## Task to complete
Begin at the line containing "Where should I" and retype each line through the end of the records exactly. Include nothing else and no pictures.
:::
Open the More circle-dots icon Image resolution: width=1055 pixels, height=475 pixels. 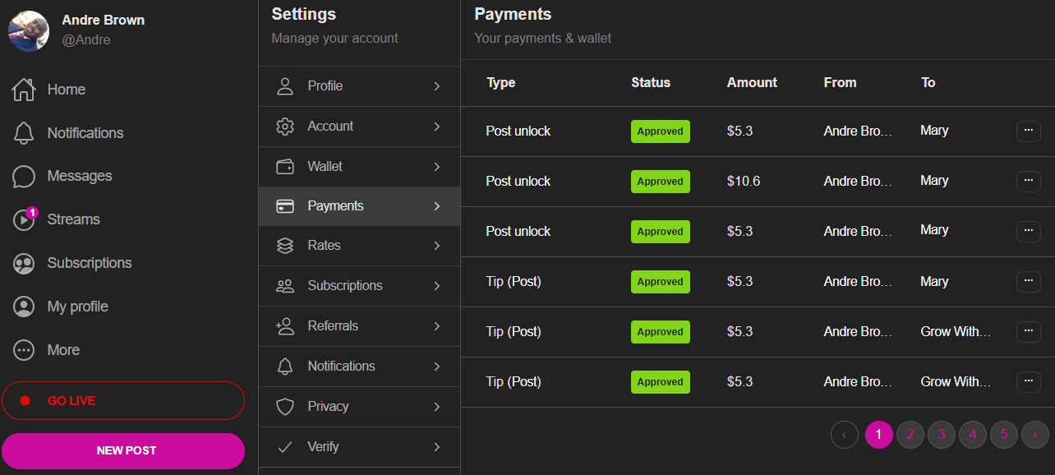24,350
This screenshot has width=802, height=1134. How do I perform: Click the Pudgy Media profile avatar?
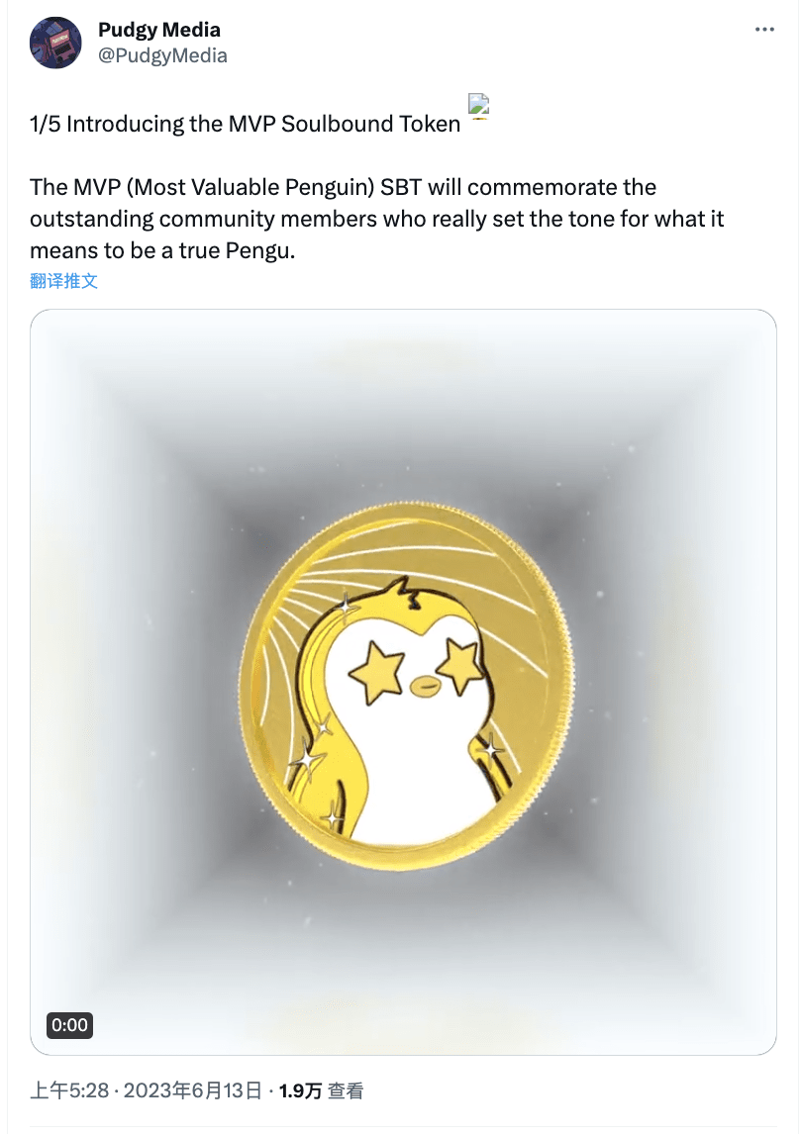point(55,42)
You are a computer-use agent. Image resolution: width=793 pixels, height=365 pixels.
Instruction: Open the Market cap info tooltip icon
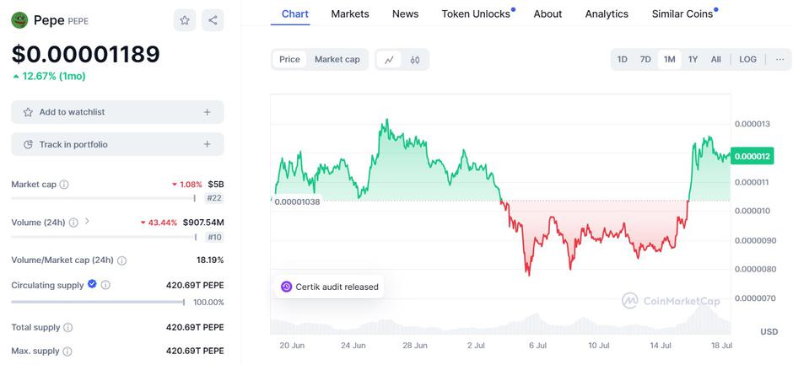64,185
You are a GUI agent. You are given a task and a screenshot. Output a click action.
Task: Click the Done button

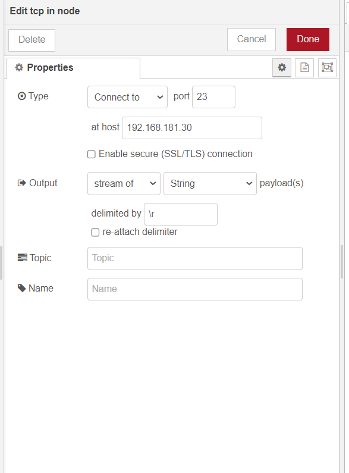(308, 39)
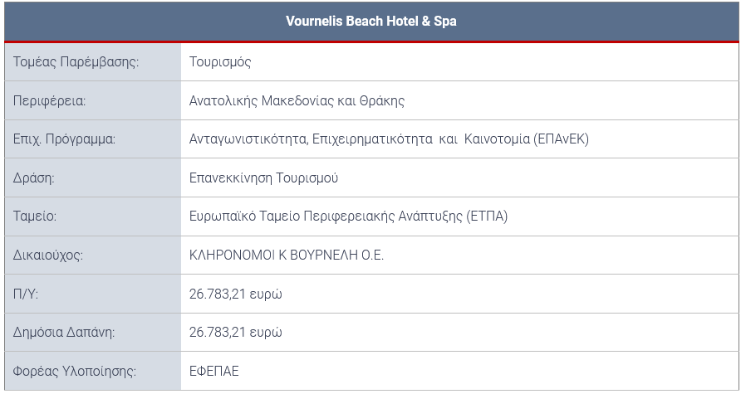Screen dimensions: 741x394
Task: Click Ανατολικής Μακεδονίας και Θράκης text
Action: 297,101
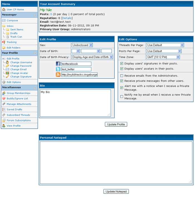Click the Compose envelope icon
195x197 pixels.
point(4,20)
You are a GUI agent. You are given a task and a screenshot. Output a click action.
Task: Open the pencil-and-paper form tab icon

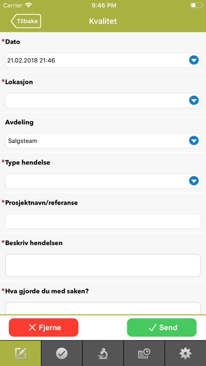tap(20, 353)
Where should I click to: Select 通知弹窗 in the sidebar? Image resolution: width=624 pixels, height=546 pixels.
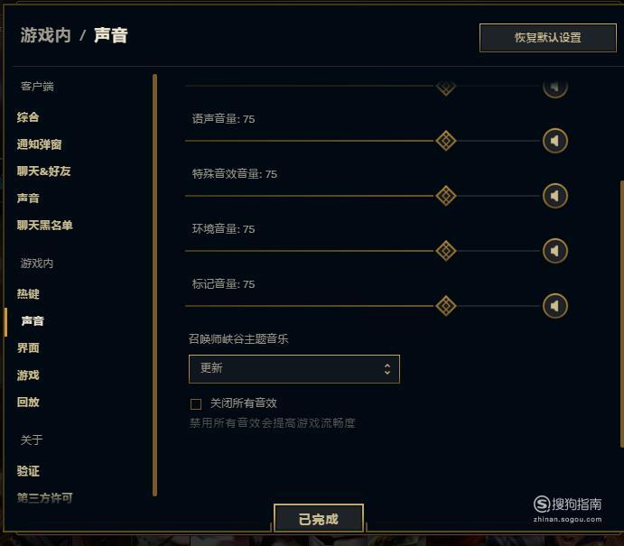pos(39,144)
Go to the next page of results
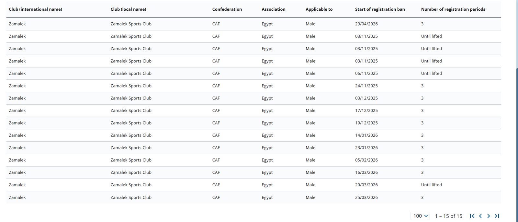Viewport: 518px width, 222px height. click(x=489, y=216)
:::
## Solution below
Where should I click to: Select 通知弹窗 in the sidebar? Image resolution: width=624 pixels, height=546 pixels.
pos(39,144)
Go to the next page of results
Viewport: 518px width, 222px height. click(x=489, y=216)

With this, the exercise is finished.